## The input:
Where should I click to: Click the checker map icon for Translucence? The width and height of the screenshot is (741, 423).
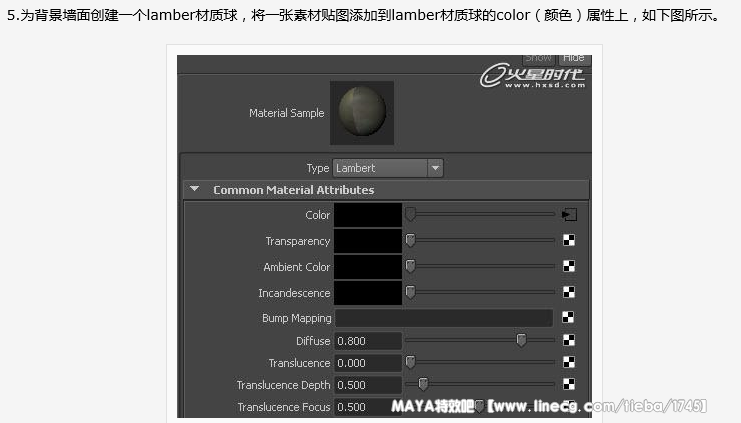pos(569,363)
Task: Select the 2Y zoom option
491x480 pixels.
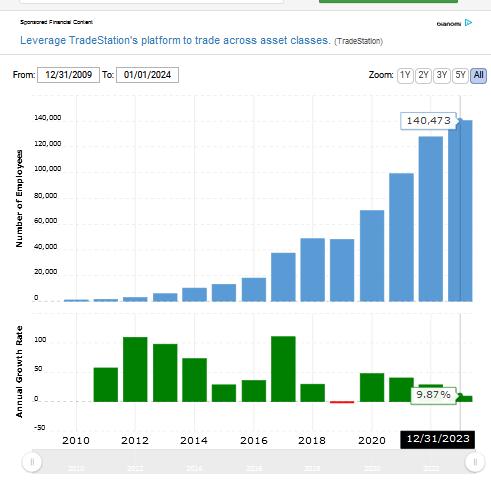Action: (x=423, y=75)
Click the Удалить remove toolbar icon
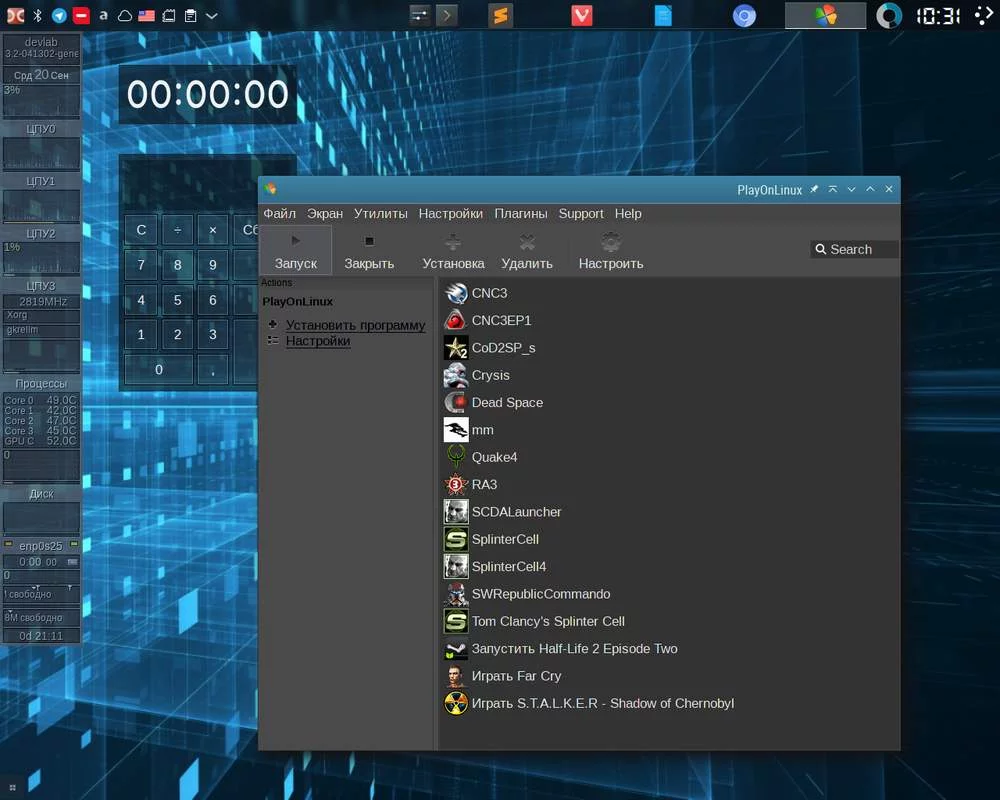 pyautogui.click(x=527, y=241)
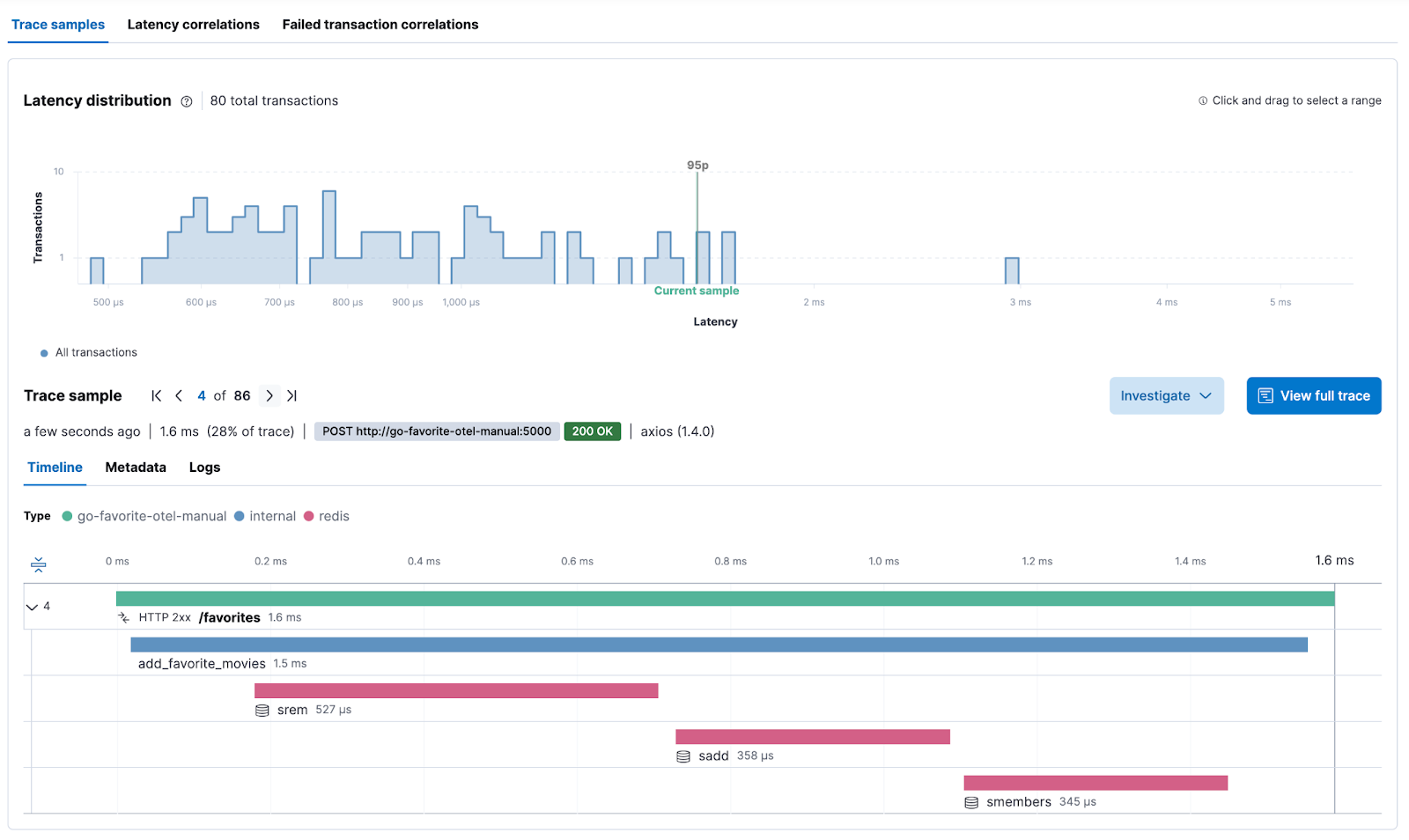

## Your assignment:
Every line above is to be duplicated exactly; no picture should be carried over.

## Finished task:
Where should I click to: Click the checker map icon for Translucence? The width and height of the screenshot is (741, 423).
pos(569,363)
Task: Select the 2Y zoom option
491x480 pixels.
Action: (x=423, y=75)
Click the Удалить remove toolbar icon
 pyautogui.click(x=527, y=241)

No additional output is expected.